We get a lot of positive feedback about the articles that appear on reallyread.it, especially the ones that get selected for Article of the Day. Over the course of the last few years, we have tended to focus on promoting other aspects of the platform, things like our tracking technology and our commenting community, and yet many people keep saying that the best part of reallyread.it is that we have the best articles.

Along those lines, some people have incorrectly assumed that we, the reallyread.it team, also serve as community moderators. We definitely don’t. We abide by the same rules that our community must abide by. For example, we can’t edit or delete our comments and we can’t comment on things we haven’t really read. So when it comes to the curation of articles on our home page, we don’t have any special privileges; we put all of the power in the hands of our algorithm!
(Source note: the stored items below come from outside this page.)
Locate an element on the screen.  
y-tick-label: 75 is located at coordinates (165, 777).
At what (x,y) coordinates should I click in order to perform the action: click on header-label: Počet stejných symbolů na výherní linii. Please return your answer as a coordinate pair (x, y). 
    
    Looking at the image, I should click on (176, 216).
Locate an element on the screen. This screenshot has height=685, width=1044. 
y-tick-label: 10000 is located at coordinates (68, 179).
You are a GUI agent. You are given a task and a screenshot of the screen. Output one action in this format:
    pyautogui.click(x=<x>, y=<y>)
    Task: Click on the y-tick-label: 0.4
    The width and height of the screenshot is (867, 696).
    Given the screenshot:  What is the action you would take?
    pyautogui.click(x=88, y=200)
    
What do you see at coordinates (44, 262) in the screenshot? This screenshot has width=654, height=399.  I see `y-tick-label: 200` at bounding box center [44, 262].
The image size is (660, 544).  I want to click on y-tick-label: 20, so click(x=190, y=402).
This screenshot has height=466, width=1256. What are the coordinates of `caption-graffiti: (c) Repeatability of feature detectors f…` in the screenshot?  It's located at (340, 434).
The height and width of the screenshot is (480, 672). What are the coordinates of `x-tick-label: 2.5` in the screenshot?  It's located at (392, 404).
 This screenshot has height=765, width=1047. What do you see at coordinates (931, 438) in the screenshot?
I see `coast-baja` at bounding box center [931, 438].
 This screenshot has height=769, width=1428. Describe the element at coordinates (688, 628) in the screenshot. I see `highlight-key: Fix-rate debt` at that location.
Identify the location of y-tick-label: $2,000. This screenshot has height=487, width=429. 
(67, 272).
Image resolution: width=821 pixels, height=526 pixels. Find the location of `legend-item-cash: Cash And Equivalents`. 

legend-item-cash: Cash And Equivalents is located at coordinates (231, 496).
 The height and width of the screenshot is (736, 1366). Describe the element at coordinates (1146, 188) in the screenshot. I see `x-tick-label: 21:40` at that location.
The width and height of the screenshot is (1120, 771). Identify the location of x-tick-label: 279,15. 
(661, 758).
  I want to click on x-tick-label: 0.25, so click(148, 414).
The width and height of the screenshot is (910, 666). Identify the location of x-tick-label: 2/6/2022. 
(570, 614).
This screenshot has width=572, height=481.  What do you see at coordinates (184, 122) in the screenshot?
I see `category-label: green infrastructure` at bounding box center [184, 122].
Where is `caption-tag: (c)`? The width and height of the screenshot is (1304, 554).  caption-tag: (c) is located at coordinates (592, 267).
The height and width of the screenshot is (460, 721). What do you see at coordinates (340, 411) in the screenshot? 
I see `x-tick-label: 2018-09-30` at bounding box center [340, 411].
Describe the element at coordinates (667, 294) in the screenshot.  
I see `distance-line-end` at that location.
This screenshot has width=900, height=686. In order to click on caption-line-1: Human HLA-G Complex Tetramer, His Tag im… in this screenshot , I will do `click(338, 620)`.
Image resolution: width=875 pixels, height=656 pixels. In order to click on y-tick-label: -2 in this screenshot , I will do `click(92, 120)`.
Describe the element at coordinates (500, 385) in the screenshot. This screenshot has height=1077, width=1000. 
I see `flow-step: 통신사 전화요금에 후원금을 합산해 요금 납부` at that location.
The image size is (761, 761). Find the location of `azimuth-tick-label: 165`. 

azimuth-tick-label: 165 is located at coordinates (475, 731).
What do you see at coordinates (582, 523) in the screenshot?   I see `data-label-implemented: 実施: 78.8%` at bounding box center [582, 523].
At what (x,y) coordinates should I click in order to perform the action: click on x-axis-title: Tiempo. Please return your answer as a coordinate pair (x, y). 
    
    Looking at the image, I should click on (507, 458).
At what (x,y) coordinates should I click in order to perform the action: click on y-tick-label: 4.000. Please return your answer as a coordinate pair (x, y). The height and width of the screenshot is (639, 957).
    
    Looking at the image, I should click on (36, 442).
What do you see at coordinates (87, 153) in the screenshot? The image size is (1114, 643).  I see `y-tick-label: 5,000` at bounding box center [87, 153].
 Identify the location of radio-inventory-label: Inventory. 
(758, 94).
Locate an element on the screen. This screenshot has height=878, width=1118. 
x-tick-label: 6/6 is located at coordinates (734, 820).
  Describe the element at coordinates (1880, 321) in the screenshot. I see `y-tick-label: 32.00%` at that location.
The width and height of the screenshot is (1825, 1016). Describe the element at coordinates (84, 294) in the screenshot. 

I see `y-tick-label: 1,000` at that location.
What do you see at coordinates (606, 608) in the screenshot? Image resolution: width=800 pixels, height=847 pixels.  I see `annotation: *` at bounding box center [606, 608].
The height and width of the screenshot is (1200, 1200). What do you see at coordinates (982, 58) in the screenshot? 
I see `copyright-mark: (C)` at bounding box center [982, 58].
So, how does stuff turn up on there in the first place? Every article and story that ends up on reallyread.it is there because people in our community have read it. Since we’re tracking reading behavior on an individual level, we have a huge dataset - hundreds of thousands of article interactions, week over week. This dataset provides a granular view on (1) what’s being read (2) how it’s being read, and (3) where people are skimming and scanning, etc. If you’re reading this blog post, you probably won’t be surprised to hear that only a tiny fraction of interactions are full reads. A vast majority of the time everyone’s just bouncing around on the shallow surface of the web. (So cheers to you, reader! Keep digging deep.)

Here’s another way to think about it: the lists on the homepage are basically just complete lists of every single article we’ve got. You don’t see hundreds of thousands of articles for the same reason you don’t see millions of Google results. You just see the best ones. This is why “curation” and “sort” are actually different ways of describing the exact same thing.

For now, articles on the home page can be sorted in two ways: Hot and Top. The Hot list takes three factors into account: number of reads, number of comments, article length. Additionally, it considers those factors in the context of time, prioritizing recent reads and comments. The Top list is exactly like the Hot list except it doesn’t prioritize recent activity, so it is essentially a ranked list of articles with the most engagement of all time on the platform.

The Article of the Day is automatically selected at midnight EST. The honor is bestowed upon the highest ranked article on the Hot list that hasn’t already been Article of the Day. So, nothing can ever win twice. And no two articles can win on the same day.

In some ways, the algorithm is the soul of the community. Everyone contributes and the output keeps getting better as the community continues to grow. More data means better results. And there are no echo-chambers within reallyread.it since everyone sees the same articles. Personalization can be a good thing, but it can also lead to a situation where you end up seeing some small piece of the world instead of the whole (sometimes messy) thing.

We’re in the business of getting people to read, so we can’t have sub-par content hanging around. Reading is magic, or at least it can be, and we aim to give our users the best chance of experiencing that magic every time they open our app.